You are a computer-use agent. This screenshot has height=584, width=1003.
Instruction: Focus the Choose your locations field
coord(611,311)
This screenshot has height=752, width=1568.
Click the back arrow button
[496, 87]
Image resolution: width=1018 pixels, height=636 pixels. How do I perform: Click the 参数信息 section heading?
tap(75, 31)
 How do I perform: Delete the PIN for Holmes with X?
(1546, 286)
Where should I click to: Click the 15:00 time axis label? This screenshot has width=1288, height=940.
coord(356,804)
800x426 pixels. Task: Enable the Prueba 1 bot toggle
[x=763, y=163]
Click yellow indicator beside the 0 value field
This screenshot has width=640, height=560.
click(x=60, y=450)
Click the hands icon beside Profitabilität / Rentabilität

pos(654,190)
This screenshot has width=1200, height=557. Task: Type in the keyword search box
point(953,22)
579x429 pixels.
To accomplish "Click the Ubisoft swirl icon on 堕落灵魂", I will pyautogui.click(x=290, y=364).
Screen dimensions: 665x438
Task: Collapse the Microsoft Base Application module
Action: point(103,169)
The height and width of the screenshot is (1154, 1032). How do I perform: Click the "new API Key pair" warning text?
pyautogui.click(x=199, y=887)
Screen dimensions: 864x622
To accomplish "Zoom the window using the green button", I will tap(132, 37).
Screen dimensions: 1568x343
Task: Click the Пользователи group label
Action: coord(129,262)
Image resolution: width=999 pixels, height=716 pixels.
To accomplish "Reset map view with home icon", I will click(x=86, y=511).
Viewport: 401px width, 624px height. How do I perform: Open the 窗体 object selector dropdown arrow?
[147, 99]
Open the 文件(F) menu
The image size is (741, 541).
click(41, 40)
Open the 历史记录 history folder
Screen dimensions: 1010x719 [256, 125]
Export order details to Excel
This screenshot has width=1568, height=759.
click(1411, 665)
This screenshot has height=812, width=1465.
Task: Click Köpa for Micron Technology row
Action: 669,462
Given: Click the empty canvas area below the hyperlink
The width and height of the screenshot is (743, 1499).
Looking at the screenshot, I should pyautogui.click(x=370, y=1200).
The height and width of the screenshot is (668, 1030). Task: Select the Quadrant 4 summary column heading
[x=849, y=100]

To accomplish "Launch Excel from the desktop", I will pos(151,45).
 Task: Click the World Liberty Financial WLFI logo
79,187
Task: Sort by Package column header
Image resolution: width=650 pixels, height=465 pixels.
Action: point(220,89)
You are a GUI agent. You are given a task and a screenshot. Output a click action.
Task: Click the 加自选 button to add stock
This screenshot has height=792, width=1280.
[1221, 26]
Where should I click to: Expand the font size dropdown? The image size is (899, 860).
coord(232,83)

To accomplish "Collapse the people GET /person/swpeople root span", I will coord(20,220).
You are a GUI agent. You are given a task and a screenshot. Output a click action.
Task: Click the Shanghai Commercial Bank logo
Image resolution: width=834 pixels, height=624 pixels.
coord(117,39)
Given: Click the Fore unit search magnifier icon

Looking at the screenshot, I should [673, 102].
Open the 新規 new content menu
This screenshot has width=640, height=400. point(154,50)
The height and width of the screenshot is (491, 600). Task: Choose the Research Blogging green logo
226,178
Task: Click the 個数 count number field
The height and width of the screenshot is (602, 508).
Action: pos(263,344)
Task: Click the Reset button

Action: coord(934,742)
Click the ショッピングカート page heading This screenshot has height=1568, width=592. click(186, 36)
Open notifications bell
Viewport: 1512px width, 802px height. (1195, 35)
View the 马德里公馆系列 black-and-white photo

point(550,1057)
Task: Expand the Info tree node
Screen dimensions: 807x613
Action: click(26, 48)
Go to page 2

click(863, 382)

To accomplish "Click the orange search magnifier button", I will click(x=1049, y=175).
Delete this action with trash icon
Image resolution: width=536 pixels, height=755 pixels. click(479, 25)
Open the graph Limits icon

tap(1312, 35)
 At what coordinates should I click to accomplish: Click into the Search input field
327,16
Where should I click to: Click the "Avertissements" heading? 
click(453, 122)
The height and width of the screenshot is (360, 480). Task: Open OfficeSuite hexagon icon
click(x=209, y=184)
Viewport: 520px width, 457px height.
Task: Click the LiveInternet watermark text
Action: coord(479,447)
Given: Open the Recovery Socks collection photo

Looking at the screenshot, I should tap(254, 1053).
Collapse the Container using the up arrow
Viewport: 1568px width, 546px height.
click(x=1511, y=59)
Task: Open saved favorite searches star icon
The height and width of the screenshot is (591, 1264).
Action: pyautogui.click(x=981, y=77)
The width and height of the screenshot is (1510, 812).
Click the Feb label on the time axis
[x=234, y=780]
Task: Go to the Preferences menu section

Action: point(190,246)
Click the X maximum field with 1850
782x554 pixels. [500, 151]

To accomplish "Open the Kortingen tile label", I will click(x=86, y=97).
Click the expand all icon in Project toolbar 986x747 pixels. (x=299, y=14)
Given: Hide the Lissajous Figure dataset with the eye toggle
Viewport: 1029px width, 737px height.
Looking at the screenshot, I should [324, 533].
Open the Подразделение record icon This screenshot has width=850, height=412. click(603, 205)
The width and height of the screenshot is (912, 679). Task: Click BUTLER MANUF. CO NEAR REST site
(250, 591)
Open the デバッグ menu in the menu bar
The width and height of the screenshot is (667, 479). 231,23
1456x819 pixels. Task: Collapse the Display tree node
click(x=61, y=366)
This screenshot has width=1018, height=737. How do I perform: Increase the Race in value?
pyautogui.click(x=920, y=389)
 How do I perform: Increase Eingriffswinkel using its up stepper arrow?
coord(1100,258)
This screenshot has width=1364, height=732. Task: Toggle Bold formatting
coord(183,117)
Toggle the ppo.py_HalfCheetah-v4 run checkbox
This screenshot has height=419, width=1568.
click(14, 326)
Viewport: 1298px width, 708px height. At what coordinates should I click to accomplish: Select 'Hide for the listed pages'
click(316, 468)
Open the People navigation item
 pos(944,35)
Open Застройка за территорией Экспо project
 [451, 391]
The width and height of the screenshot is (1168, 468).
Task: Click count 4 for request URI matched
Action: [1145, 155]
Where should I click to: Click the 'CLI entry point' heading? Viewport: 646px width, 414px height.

### [Your goal]
Although the records may continue, retype only the lines from the first one through the one containing "579x429 pixels.", exactly as they appear.

### [Solution]
You are a computer-use agent. This screenshot has height=584, width=1003.
Instruction: Focus the Choose your locations field
coord(611,311)
This screenshot has height=752, width=1568.
Click the back arrow button
[496, 87]
Image resolution: width=1018 pixels, height=636 pixels. How do I perform: Click the 参数信息 section heading?
tap(75, 31)
 How do I perform: Delete the PIN for Holmes with X?
(1546, 286)
Where should I click to: Click the 15:00 time axis label? This screenshot has width=1288, height=940.
coord(356,804)
800x426 pixels. Task: Enable the Prueba 1 bot toggle
[x=763, y=163]
Click yellow indicator beside the 0 value field
This screenshot has width=640, height=560.
click(x=60, y=450)
Click the hands icon beside Profitabilität / Rentabilität

pos(654,190)
This screenshot has width=1200, height=557. Task: Type in the keyword search box
point(953,22)
579x429 pixels.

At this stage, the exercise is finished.